Anvar Azimov, avril 03 2024

Un dialogue difficile entre l'Inde et l'Ukraine

La situation conflictuelle prolongée en Ukraine ne pouvait qu’affecter les relations entre New Delhi et Kiev, qui s’étaient auparavant caractérisées par un développement progressif et dynamique. L’Inde, qui donne la priorité au renforcement total de son partenariat stratégique avec la Russie, a pris les hostilités armées en Ukraine avec beaucoup d’inquiétude et, dès le début, a constamment appelé à la fin du conflit et au règlement de la situation exclusivement par des moyens politiques pacifiques, et a offert ses services de médiation. Le Premier ministre indien Narendra Modi a déclaré à plusieurs reprises que cette époque ne devait pas être une ère de guerres et que tous les différends devaient être résolus de manière pacifique.

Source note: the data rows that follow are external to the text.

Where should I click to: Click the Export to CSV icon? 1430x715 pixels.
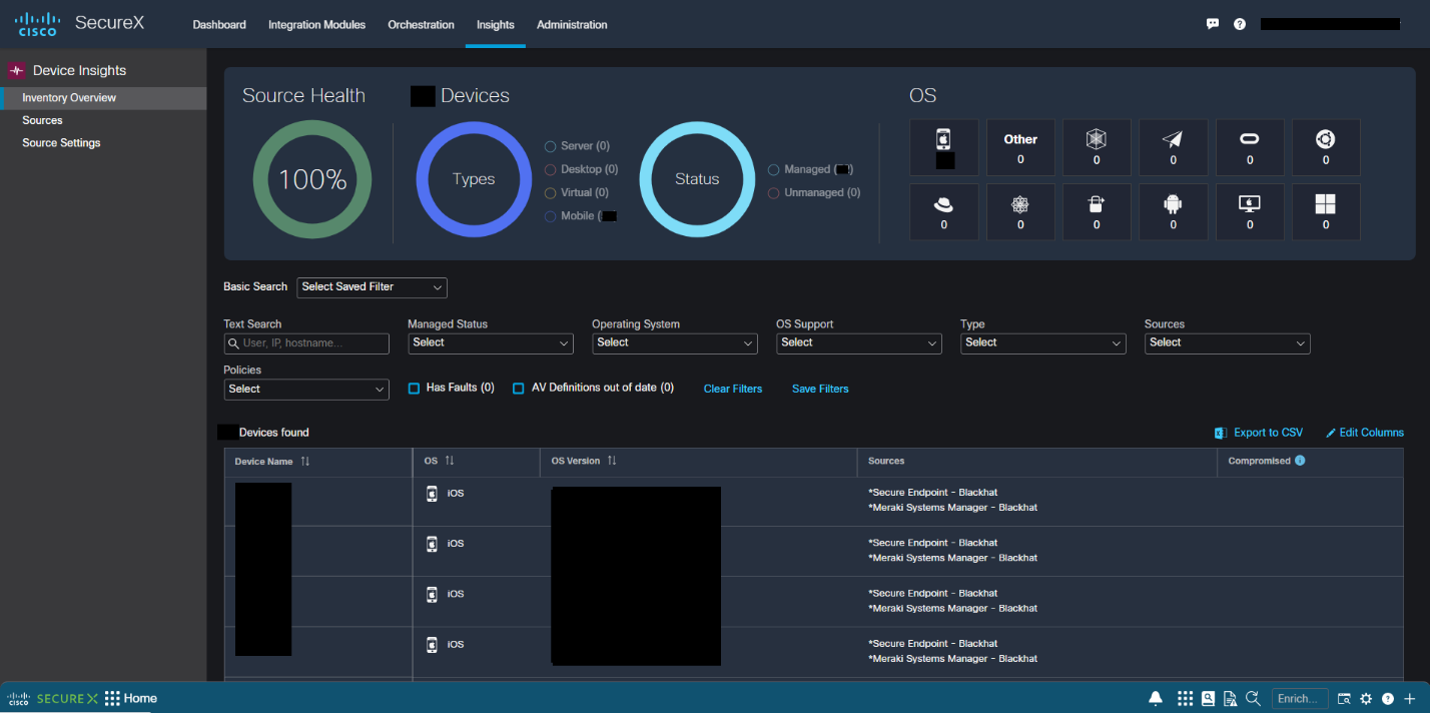tap(1220, 433)
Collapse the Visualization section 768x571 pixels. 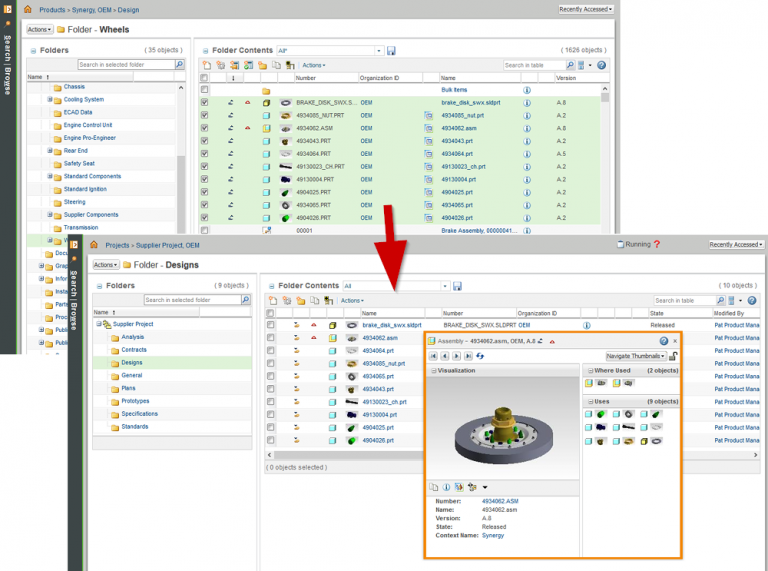click(x=432, y=370)
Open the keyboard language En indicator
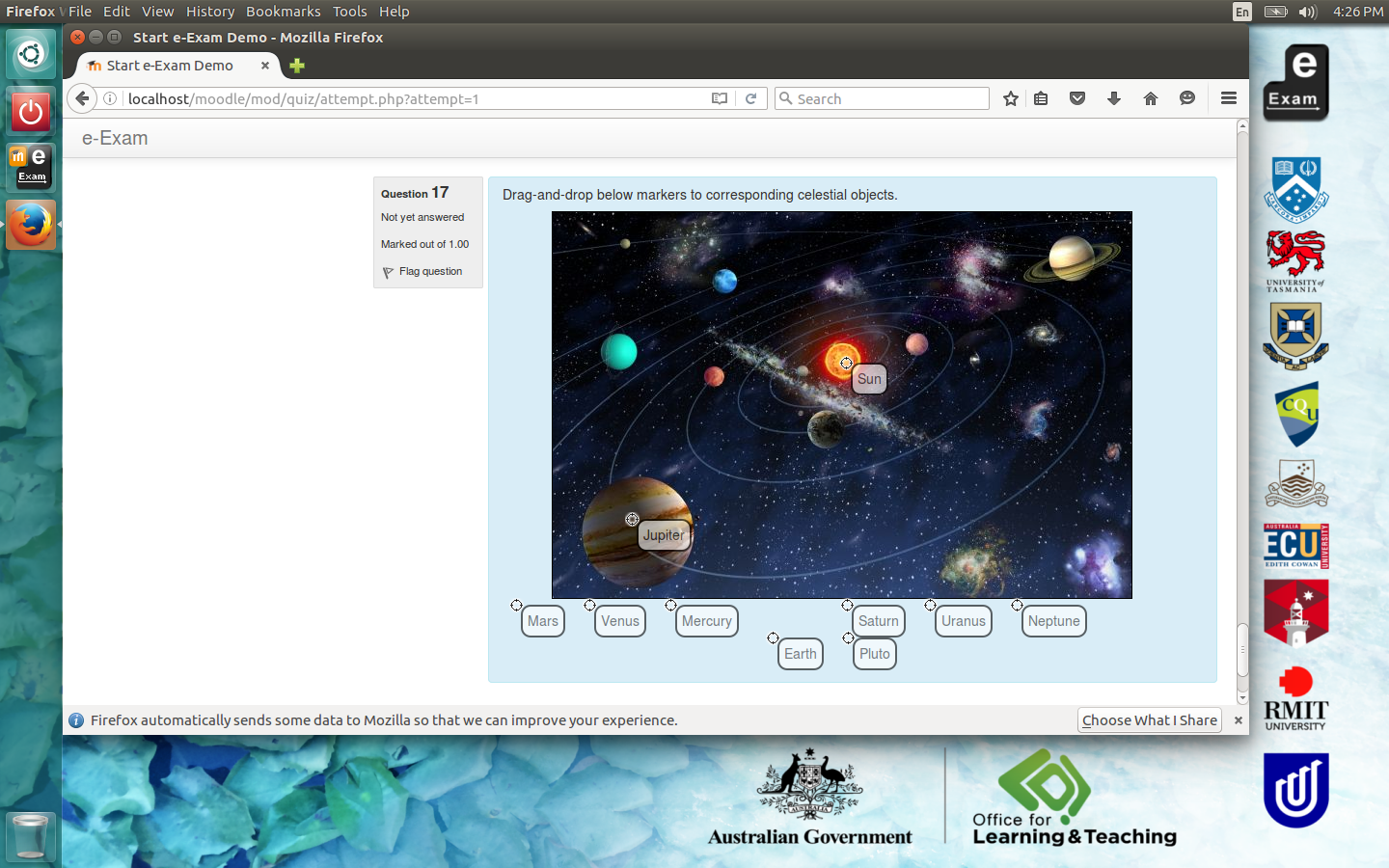This screenshot has width=1389, height=868. pyautogui.click(x=1241, y=12)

Lorsque les tensions dans la région se sont intensifiées et que la Russie a lancé son opération militaire spéciale en février 2022, l’Occident collectif a commencé à exercer une certaine pression sur les dirigeants indiens pour que cette grande et influente puissance asiatique, contrairement à la Chine par exemple, se joigne aux sanctions contre la Russie et condamne l’agression présumée contre l’Ukraine. Le régime de Kiev a également encouragé activement cette attitude occidentale, en utilisant la nature traditionnellement amicale des relations bilatérales avec New Delhi. Toutefois, il s’est avéré difficile de tirer l’Inde vers le front anti-russe dans le contexte des événements ukrainiens. Malgré toute la diversité de la politique étrangère des dirigeants indiens et leur désir de développer des liens avec la Russie, les États-Unis et d’autres acteurs occidentaux majeurs, New Delhi n’a pas succombé à cette hystérie anti-russe et a adopté sa position équilibrée habituelle, qui est largement conforme aux approches russes, mais qui prévoit en même temps un dialogue avec Kiev et l’Occident dans son ensemble en vue d’un règlement de la situation.

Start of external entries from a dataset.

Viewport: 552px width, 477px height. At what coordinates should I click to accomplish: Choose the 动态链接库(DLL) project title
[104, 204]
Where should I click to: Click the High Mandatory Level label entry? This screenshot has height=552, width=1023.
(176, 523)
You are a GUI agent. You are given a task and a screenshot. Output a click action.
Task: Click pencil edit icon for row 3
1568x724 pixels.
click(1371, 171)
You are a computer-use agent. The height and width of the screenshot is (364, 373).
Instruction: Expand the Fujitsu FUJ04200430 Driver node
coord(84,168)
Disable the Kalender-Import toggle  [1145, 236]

Cette ligne indépendante et équilibrée des dirigeants indiens dans les affaires ukrainiennes peut ne pas plaire à de nombreux opposants déclarés de la Russie, mais Delhi, n’acceptant aucune pression, continue de mener une politique sage à multiples facettes, appelant à la fin du conflit en Ukraine et refusant de se joindre aux sanctions et à la campagne hostile à l’encontre de la Russie.

Kiev ne peut accepter cette position équilibrée de New Delhi et tente constamment, avec le soutien de ses alliés occidentaux, d’attirer l’Inde de son côté, y compris en utilisant le facteur chinois, étant donné les relations difficiles entre les deux grandes puissances asiatiques et mondiales. Volodymyr Zelensky est en contact téléphonique permanent avec le Premier ministre N. Modi et leur dernière conversation datant du 20 mars 2024. Une fois de plus, le président ukrainien s’est montré très négatif à l’égard de la Russie, l’a accusée de tous les péchés mortels et a remercié l’Inde pour l’aide humanitaire qu’elle a apportée à Kiev. Il n’a pas réussi à convaincre le premier ministre indien du rôle agressif de la Russie dans le déclenchement du conflit, ni à amener l’Inde à condamner les actions de Moscou en Ukraine. Il a toutefois été convenu que le ministre ukrainien des affaires étrangères se rendrait à New Delhi à la fin du mois de mars pour présenter les initiatives de paix de Kiev.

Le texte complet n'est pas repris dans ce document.